わたしはジャンのようにはなれない。三年間、苦渋を共にした仲間たちはただの同期、と捨てきれるほど簡単な存在ではなく、絆はすでに親兄弟と同じものでひとりひとりが大切な存在だった。だけど、だからといって彼らのために一身に捧げるほど、わたしは強くなければ優しくもない。

 トロスト区の一件で同期の仲間たちが命を散らしていくさまをわたしは見た。今さっきまで隣にいた人間がいなくなってた、なんて状況に何度も逢った。みんな死、を理解する前に死んでいった。死は無差別な暴力だ。何の前触れもなく、訪れてはわたしたちから生を奪っていく。成人も子供も男も女も関係なく。そこにわたしたちの選択肢など、存在し得ない。生きるわたしたちはただいつ訪れるかわからない死に怯え、体を震わすしかないのである。

 わたしは死にたくない。例え、みっともないと他人から嘲笑われようが可能な限り足掻いて、もがいて、死に目をつけられないように逃げて生きたい。だからわたしは、

「駐屯兵団に行くよ。ジャンとはここでお別れ」
「……そうか」

 わたしはジャンのようになれない。自分が今何すべきか、なんて冷静に分析する余裕もない。どの選択したら、生きる確率が少しでも上がるのか。そればかりをわたしは考えている。だから、死亡率が高い調査兵団には絶対に行かない。仲の良いサシャやコニーが行こうとも、同じ区出身であったジャンが行こうとも、わたしの意志は変わらない。兵団選択は兵士にとって、命の選択にも等しい。仲のいい人間がいるから、という軽い気持ちは決められないのだ。

「ジャン。まだ、戻れるよ。憲兵団にいけるんだよ」
「そうだな。でも、……もう決めちまったんだ、調査兵団に行くってな」

 繋がった手が痛い。骨が軋むほどの力でジャンが握っている。とても辛そうな顔をしているけれども、その目はしっかりと未来へと向けられていて。わたしが駐屯兵団行きを決心したように、ジャンもまたその意思を曲げることはないのだろう。それが、ジャンの選択だ。わたしがとやかく言える資格は、ない。

 ひとつひとつ、丁寧に指を解く度、ジャンとの思い出が浮かんでは消える。ジャン。わたしはあなたが好きだったよ。抜き身過ぎるところも、ミカサを思う故にエレンに八つ当たりするところも、全部全部大好きだった。だけど、ここでジャンとも、この思いとも、お別れ。

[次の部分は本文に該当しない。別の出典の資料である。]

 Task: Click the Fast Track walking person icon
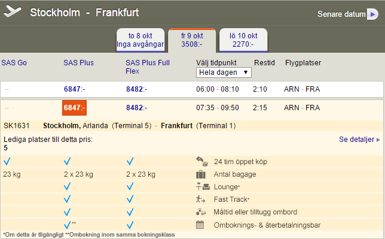200,199
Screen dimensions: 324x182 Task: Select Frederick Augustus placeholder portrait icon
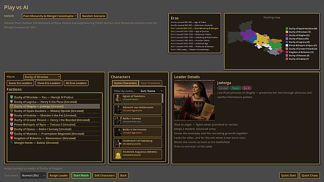pyautogui.click(x=118, y=154)
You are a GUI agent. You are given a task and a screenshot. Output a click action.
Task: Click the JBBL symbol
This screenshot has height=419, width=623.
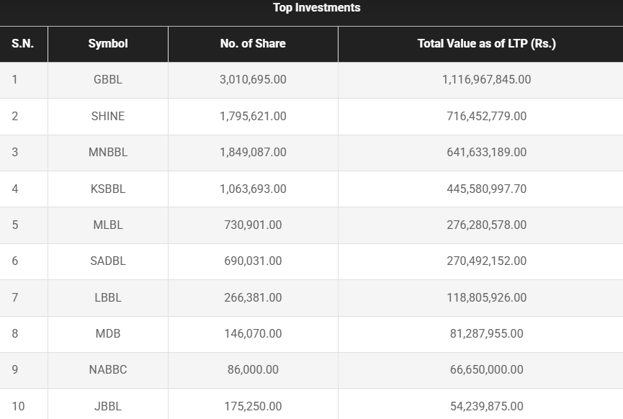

 遠くで駐屯兵団希望の兵士の集合をかける声が聞こえる。もういかなくては。手を離し、誘われるように歩き出したわたしの背に言葉が降る。

「……死ぬなよ」

 立ち止まって少し振り返ってみたけれど、ジャンはわたしを見ていなかった。剣が交差する背中しか見えない。なに言ってたんだよ、バカジャン。本当は自分のことでいっぱいいっぱいなくせに。調査兵団の方が死ぬ確率が高いというのに、あんな言葉で見送るなんて。……でも、そのひねくれ具合はとてもジャンらしいよ。

彼の精一杯の優しさに小さく笑い、歩いていく。わたしは臆病者だからついていくことはできない。だけど、せめて死に近づいていく彼が一秒でも長く、目を付けられないようにと、強く願ってその場を去った。